With most exit polls predicting a strong win for the BJP-led NDA in the 2024 Lok Sabha elections, the Indian stock market benchmarks, Sensex and Nifty 50, surged nearly 4 percent each to new record highs on Monday, June 3. The prospects of political stability and policy continuity fueled the rally.
The benchmark indices surged over 3 percent in intra-day deals following the exit polls. The BSE Sensex skyrocketed as much as 2,777.58 points to its record high of 76,738.89 while the Nifty rallied 808 points to its new peak of 23,338.70.
Exit polls on June 1 indicated the NDA could secure 350-370 seats. While actual results may vary, experts believe the formation of a non-NDA government is highly unlikely.
"The incumbent government’s reforms have already started fructifying, as reflected in high GDP growth along with fiscal discipline and efficient capital allocation versus populist measures. In the event of the BJP-led government in power again, we expect a major reform rush encompassing areas such as Ease of Doing Business, measures to drive higher flows into government bonds, a simplified tax code, widening the GST ambit, etc. We expect domestic cyclical sectors such as infrastructure, industrials, defence, capital goods, and automobiles, to continue to be the major beneficiaries. On the flip side, the worst-possible scenario could be the BJP not achieving a single party majority, wherein sentiments could take a beating on political stability and some knee-jerk reaction could be seen," said domestic brokerage house Sharekhan in a post-exit polls report.
Sharekhan believes that the market volatility would settle down now after the exit poll outcome and the focus would shift towards the most likely outcome of the BJP emerging as the single-largest party with a stable government and policy continuity along with new reforms rush.
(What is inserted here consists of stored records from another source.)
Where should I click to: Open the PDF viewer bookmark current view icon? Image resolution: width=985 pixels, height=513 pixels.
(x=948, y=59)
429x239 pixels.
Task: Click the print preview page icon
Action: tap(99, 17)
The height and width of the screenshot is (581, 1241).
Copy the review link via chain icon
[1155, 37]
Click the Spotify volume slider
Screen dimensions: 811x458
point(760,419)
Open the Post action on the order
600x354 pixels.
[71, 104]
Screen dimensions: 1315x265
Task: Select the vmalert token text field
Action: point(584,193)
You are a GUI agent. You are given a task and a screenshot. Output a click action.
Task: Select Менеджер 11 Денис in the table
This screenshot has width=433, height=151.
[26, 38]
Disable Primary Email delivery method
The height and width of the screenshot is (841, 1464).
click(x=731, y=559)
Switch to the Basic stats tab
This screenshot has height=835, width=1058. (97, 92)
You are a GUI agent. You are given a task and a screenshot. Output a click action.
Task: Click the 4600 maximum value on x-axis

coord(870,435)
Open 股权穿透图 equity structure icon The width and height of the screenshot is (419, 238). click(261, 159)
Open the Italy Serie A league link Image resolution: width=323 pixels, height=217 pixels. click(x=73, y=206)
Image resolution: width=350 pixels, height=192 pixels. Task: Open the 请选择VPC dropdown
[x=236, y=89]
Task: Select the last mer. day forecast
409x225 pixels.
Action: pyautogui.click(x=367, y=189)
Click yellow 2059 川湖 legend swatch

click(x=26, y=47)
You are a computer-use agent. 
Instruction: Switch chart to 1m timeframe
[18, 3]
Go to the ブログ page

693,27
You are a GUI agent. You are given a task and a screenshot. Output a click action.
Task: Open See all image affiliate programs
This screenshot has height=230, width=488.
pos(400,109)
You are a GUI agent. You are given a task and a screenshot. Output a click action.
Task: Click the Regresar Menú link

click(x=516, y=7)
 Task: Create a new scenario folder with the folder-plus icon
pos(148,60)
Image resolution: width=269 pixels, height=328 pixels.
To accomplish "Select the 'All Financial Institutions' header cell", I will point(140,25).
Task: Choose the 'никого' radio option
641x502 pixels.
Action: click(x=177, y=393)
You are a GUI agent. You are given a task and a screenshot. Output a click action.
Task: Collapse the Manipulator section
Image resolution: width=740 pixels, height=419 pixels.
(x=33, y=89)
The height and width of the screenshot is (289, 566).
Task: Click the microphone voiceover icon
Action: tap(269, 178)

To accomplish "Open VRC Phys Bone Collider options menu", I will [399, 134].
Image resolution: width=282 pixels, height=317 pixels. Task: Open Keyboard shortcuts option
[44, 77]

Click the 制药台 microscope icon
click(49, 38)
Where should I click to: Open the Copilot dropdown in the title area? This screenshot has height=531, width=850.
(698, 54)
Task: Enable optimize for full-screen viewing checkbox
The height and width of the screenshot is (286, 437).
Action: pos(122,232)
It remains highly positive on India’s structural growth story and expects equity as an asset class to outperform significantly.
As part of the portfolio strategy, the brokerage continues to stick to its multi-year investment themes of the 3Cs - Capex, Capital, and Consumption. For 2024, Sharekhan has maintained its stance of increasing focus on largecaps and cutting exposure to small and microcaps; it also advises investors to start accumulating select IT and specialty chemicals stocks.
However, in the near term, based on the current unanimous possible outcome of a BJP-led government, it expects domestic cyclical sectors such as infrastructure, industrials, defence, capital goods an automobiles, to continue to be the major beneficiaries.
"In the short term, after the election outcome, for next two weeks, we expect the small & mid-cap space could outperform large caps, with domestic cyclical sectors and PSUs in focus. After that, in the run-up to the Union Budget 2024-25 (to be presented in the first week of July 2024), there might a possibility of profit booking with anxiety around tax overhaul, while lagging sectors such as Pharma, FMCG and IT would outperform," forecasted the brokerage.
In its short-term post-election list, it prefers 34 stocks including ICICI Bank, IndusInd Bank, M&M, Hero Moto, Coal India, HAL, BRL, UltraTech Cement, SBI, DLF, BHEL, NTPC, and PFC, among others.
Meanwhile, in its structural picks (long-term for 2-3 years), it likes stocks including TVS Motor, L&T, Thermax, Bharat Forge, Trent, Indian Hotels, Sunteck Realty, BPCL, HPCL, etc.
The brokerage noted that over the past 10 years, the BJP-led government under Prime Minister Narendra Modi has introduced numerous policy reforms to elevate the Indian economy. Key initiatives include the introduction of RERA and the Insolvency and Bankruptcy Code in 2016, promoting transparency in the real estate sector and streamlining insolvency processes. The adoption of the Unified Payments Interface (UPI) has been transformative, with over 62 percent of digital transactions now occurring through UPI, it said.
The government has also boosted domestic manufacturing through PLI schemes across various sectors and enhanced multi-modal infrastructure connectivity with the PM Gati Shakti program, it further stated. Economic reforms, such as GST implementation and corporate tax cuts, have improved corporate profitability and economic transparency. These structural reforms have contributed to high GDP growth, fiscal discipline, and efficient capital allocation, moving away from populist measures, added Sharekhan.
In Modi's likely third term, the brokerage expects a major structural reform rush, though the magnitude of the same would depend on the number of seats won.
"In setting a roadmap for Viksit Bharat 2047, we anticipate major policy reforms for Ease of Doing Business to attract FDI investments and sovereign rating upgrades, driving higher flows into government bonds given their inclusion in global bond indices and other measures pertaining to judicial reform, Uniform Civil Code, land bill, a simplified tax code and bringing more products into the GST ambit. The reforms would most likely encompass various aspects of development, including economic growth, social progress, environmental sustainability, and good governance," expects Sharekhan.
Disclaimer: The views and recommendations made above are those of individual analysts or broking companies, and not of Mint. We advise investors to check with certified experts before taking any investment decisions.